As a player, Coulthart did everything that was asked of him on the ice, as his 206 penalty minutes in his final two seasons will attest. He was also versatile, as his respectable 22 points in his final year clearly show. When Coulthart was on the ice, you always knew something was going to happen.
But his greatest impact on the Stampeders’ organization may be yet to come, as this summer he joined the off-ice side of the team, stepping into the team governor role. It’s been a long road from lacing up the skates to sitting around a board room for the Stampeders, and it began soon after his junior career had ended.
“After I was done hockey I went to Red River (College in Winnipeg) to take a business course,” said Coulthart. “I always wanted to come back to Swan eventually, but I didn’t know in what capacity.
“When I got to college I wanted to go in my own direction, so I went into financial services and started working with London Life,” he added. “Then my future wife got a job offer with Reimer and Co. as an accountant, so we made the decision to come back.”
Coulthart kept working for London Life from Swan River, though he was eventually offered a position with Cook & Cooke Financial, where he works today.
As his personal life brought him back to the Valley, it seemed inevitable that Coulthart would reconnect with his junior team.

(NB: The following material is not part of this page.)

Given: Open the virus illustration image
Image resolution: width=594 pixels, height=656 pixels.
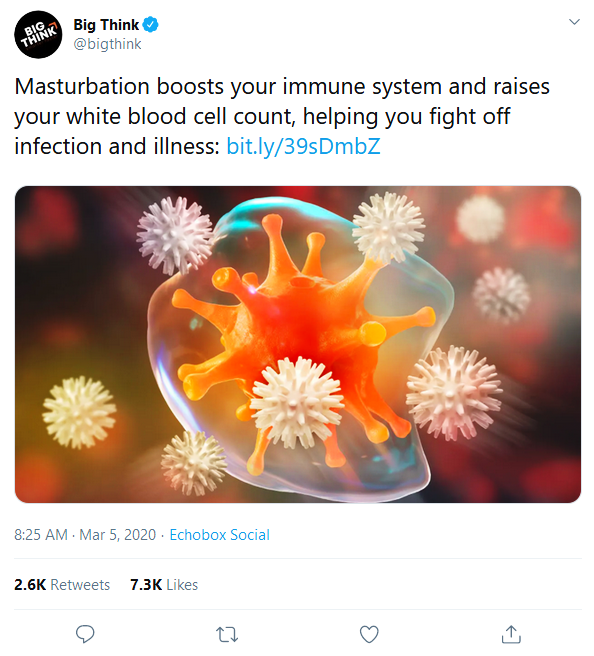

“I was going to as many games as I could, being involved in other community events, and playing senior hockey myself,” he said. “But I was sort of disconnected for a while, after having played for them and then billeting a player. The guys playing now are not my age, so I was not as connected to the team as I once was.”
That soon changed. The Stamps went through seismic changes this off season involving many aspects of the organization – including changes on the board. Coulthart offered to help, and soon found himself in one of the most important positions within the franchise.
“I saw they were having some struggles, and I wanted to be involved in some capacity – I didn’t just want to sell tickets,” he said. “So I decided to put my money where my mouth is.”
As governor, Coulthart has many wide-ranging duties and responsibilities, many of which tie in nicely to his business education and background.
“The governor team position, you kind of take off your team hat,” he said. “It’s more about growing the league. I go to these meetings and we talk about what initiatives are teams doing to grow their presence in the community. What types of different fund-raisers are we doing? What kind of equipment do we have? What are we doing to promote players? What are we doing at the Showcase to attract scouts?”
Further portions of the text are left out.